PROC SQL

PROC SQL is a SAS implementation of structured query language.

With PROC SQL one can treat SAS datasets as DBMS tables and can do any sort of SQL operations on it.

Below are some important facts about PROC SQL.

• We can use column number (position number of column in select statement) in order by clause

Select empId, jobcode, sal from employee order by 2;

Here instead of using word jobcode we have used 2 as position number of the column in order by clause

• PROC SQL FEEDBACK;

Select * from sasuser.tablename;

QUIT;

Here FEEDBACK is the debugging option which rewrites the query into the log after expanding ‘*’ into list of column names

• INOBS and OUTOBS – These options control the number of rows to be read in or write out

• DISTINCT – is the sql query keyword which removes duplicates from the table (duplicates are identified on the basis of column names provided to DISTINCT clause)

• Use of CALCULATED keyword

Select *, mark1+mark2 as TOT from table_name where CALCULATED TOT > 40;

In this case if do not use CALCULATED key word SAS returns ERROR as TOT is not a column name present in the table; how ever this arrangement reduces the performance.

• LABEL and FORAMTS in PROC SQL;

PROC SQL;

TITLE “some title string”;

Select sal label = ‘salary’, bonus format = ‘dollar12.2’ from table_name;

Quit;

• NON Co-Related Sub query – It is sub-query which do not references (co-relates) any of the column, table which is used in the outer query.
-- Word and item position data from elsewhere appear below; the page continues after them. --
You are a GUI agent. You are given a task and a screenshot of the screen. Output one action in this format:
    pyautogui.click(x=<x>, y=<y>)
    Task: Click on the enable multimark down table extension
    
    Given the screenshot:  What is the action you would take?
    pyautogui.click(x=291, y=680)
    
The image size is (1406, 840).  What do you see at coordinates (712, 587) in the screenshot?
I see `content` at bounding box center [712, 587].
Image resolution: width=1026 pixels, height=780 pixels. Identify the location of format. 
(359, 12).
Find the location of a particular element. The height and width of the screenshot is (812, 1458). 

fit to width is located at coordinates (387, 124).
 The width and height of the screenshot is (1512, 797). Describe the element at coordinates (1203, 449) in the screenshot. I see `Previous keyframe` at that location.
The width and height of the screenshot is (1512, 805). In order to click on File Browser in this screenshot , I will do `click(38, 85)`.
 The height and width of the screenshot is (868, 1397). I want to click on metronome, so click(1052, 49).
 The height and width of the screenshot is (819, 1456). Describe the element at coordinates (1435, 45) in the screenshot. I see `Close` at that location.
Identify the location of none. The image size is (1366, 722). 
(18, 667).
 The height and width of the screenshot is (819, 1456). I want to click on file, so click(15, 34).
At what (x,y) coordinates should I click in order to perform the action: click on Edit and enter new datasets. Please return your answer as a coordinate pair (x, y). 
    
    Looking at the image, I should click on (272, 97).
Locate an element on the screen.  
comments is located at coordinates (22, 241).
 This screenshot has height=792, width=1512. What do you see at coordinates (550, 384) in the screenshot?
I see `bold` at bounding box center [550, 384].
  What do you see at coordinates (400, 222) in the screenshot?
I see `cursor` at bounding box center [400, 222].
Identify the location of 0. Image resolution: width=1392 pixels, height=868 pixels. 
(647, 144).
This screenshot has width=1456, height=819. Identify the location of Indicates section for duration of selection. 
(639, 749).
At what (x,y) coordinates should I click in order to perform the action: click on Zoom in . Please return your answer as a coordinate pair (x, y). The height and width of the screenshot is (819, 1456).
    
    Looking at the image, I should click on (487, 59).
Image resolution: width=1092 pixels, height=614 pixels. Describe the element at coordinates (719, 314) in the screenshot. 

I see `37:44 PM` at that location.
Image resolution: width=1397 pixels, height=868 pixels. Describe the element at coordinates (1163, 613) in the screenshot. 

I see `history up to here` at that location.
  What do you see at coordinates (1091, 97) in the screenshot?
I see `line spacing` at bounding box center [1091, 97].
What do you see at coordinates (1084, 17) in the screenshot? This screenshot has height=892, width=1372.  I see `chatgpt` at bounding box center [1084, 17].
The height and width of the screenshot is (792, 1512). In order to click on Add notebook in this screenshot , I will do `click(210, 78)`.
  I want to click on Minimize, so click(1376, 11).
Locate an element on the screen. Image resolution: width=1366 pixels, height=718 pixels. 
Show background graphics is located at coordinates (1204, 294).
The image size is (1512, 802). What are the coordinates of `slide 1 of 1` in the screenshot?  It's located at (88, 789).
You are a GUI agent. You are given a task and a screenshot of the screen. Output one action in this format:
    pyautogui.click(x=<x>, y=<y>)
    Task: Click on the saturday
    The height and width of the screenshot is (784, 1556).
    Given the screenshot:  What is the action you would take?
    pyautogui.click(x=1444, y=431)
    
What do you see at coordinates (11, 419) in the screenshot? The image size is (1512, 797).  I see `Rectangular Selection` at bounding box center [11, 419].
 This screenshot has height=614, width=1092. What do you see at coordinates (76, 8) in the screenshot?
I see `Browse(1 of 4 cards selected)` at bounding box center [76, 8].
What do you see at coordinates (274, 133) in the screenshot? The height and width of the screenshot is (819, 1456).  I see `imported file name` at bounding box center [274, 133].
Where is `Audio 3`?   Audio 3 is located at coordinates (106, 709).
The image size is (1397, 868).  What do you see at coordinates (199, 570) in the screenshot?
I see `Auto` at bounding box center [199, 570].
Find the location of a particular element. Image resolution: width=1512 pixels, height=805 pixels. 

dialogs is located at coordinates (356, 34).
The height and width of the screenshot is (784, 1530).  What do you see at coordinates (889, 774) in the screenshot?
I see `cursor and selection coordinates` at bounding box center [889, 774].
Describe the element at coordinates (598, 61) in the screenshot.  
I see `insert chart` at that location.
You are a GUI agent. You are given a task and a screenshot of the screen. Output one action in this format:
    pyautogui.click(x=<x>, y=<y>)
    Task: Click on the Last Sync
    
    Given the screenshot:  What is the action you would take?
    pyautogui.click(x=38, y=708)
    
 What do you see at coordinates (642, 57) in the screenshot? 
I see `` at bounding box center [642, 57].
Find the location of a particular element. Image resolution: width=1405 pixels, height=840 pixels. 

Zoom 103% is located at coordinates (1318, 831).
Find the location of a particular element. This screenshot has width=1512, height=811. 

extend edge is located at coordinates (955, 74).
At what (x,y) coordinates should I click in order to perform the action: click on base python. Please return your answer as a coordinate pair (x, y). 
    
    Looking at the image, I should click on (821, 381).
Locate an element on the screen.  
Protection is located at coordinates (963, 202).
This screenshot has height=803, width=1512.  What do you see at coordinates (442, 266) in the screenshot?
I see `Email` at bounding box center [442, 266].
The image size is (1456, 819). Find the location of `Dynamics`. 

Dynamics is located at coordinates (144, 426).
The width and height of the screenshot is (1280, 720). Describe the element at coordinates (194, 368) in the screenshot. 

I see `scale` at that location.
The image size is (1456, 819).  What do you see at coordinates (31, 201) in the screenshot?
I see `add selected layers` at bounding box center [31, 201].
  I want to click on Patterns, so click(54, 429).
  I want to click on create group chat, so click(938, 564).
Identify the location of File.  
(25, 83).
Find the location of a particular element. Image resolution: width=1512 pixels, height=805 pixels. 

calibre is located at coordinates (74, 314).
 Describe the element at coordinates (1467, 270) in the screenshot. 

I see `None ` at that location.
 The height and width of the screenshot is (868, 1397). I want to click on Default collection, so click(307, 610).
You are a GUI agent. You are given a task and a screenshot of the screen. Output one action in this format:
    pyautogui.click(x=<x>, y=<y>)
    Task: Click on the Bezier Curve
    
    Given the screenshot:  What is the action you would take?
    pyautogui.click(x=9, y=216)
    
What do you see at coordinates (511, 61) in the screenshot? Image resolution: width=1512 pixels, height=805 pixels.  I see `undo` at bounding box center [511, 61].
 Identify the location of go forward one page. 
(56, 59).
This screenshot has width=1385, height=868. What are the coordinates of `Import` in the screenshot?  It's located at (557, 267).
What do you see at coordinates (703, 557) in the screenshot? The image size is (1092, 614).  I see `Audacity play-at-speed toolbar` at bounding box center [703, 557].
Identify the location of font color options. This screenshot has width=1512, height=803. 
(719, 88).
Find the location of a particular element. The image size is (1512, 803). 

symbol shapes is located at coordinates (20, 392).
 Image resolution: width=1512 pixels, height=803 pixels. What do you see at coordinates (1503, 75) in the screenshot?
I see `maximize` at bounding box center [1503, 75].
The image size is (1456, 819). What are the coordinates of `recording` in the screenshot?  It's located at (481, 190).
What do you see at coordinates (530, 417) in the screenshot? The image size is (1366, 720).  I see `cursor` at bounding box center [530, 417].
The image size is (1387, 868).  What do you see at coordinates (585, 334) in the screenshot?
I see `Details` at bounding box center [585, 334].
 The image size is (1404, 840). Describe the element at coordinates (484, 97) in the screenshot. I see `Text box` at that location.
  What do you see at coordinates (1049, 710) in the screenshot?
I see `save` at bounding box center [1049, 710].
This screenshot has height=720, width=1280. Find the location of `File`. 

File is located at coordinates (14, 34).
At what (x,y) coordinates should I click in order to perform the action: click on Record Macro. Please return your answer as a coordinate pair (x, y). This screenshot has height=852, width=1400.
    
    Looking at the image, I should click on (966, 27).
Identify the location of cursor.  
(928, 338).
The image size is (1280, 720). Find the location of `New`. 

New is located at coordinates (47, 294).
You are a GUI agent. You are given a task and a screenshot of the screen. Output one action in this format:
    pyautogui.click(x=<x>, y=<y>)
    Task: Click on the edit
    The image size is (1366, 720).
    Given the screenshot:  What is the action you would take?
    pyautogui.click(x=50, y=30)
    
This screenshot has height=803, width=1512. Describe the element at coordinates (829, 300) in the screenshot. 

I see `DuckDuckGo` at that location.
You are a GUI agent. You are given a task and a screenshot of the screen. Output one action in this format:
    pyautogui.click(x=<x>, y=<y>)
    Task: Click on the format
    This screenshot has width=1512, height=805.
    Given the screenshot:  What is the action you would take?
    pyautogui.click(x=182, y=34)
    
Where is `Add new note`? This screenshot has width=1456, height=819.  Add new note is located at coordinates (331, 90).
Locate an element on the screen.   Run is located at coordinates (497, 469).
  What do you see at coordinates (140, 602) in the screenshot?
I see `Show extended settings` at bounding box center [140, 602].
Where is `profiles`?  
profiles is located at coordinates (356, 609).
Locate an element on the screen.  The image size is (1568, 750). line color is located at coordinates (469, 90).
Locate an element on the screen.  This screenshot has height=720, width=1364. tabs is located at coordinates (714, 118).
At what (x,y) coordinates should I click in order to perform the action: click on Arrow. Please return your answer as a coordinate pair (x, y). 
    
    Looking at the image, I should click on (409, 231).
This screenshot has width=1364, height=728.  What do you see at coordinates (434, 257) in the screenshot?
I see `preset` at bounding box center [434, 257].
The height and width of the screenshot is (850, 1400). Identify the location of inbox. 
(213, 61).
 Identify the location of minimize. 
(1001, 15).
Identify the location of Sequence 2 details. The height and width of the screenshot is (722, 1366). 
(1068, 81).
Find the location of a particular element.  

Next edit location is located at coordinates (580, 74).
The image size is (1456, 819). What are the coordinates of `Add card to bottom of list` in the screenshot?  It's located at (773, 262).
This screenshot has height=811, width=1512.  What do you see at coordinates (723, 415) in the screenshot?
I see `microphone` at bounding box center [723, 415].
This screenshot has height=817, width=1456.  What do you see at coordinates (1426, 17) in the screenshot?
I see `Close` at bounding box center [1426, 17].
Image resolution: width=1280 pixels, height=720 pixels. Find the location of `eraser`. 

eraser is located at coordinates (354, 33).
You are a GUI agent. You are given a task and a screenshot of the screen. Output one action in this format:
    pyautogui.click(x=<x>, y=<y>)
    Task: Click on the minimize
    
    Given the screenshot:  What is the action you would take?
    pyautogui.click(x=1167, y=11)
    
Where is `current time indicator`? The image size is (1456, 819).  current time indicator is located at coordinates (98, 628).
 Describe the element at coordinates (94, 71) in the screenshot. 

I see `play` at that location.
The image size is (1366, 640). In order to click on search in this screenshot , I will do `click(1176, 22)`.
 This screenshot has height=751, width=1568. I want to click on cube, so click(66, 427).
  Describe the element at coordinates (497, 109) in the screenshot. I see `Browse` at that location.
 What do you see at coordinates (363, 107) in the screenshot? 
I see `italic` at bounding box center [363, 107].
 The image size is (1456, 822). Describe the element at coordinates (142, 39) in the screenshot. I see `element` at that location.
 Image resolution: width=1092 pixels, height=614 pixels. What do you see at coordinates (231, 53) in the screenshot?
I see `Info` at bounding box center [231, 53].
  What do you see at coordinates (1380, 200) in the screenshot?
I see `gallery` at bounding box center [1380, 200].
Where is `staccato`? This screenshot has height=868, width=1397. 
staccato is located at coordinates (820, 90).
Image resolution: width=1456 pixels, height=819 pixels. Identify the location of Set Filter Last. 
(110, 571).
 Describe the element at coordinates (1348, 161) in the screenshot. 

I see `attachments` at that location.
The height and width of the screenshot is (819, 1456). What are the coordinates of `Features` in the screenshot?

In this case inner query is independent of outer query. e.g.

PROC SQL;

Select * from employee where job_code in (select id from job_desc where desc in (‘CA’,’ENGG’))

quit;

• Co-Related Sub query – When inner query references one the column used in the outer query then its called as co-related sub query. In this case inner query is depend on execution of outer query

e.g. PROC SQL;

Select FName, LName, Bdate from employee where ‘ADMIN’ = (select

dept_name from dept_table where employee.empId = dept_table.empId)

quit;

• NOEXEC & VALIDATE : These options are used to validate or check syntax errors in the sql query

PROC SQL NOEXEC; OR

PROC SQL;

VALIDATE select * from table_name ;

VALIDATE some_sql_query;

QUIT;

• A single inner join can combine 32 tables (i.e. in single query) but only 2 tables can used in outer join. Syntax of using joins is as follows,

PROC SQL;

Select table1.columns, table2.columns from

table1 INNER JOIN / LEFT JOIN / RIGHT JOIN / FULL JOIN table2

on {table1.ID_COLUMNS = table2.ID_COLUMNS}

QUIT;

• SET OPERATORS – Various SET operator are INTERSECT, UNOIN, OUTERUNOIN, EXPECT.

PROC SQL;

Select * from table1

INTERSECT / UNION / OUTERUNION / EXPECT ALL/CORRESPONDING

Select * from table2;

quit;

• INTERSECT is having highest precedence and all others except it are at the

same level of precedence

• ALL Keyword selects all rows, the reason to specify this keyword is that by Default SET operators select only UNIQUE rows rejecting duplicates

• CORRESPODING – selects common column to both tables

• Creating tables using PROC SQL;

1. Create table AS select * from some_other_table…….;

2. create table LIKE another_table;

3. create table (column1 data_type, column2 data_type_ _ _ _ _);

• Inserting records into tables using PROC SQL

1. INSERT INTO tableName

Set column1 = value1,

column2 = value2;

Set column1 = value3,

column2 = value4;

2. INSERT INTO tableName values (‘column1_value1’, ‘column2_value1’), (‘column1_value2’, ‘column2_value2’);

3. INSERT INTO tableName SELECT column1, column2 from some_other_table;

• INTEGRITY CONSTRAINTS

Create table table_name ( ID char(5) PRIMARY KEY, NAME char(20) NOT NULL, GENDER char(1) CHECK (IN (‘M’, ‘F’));

Create Index index_name on lib.data_set_name (var_list_index_needs_to_be_created) ;

• Integrity constraints can also be employed as

Create table table_name ( ID char(5), name char(20), gender char(1),

Constraint ID_PK PRIMARY KEY (ID),

Constraint NAME_NOT_NULL NOT NULL (NAME),

Constraint CHECK_GENDER CHECK (GENDER IN (‘M’,’F’)) );

The General syntax is

Constraint constraint_given_name constraint_type (column_name/s)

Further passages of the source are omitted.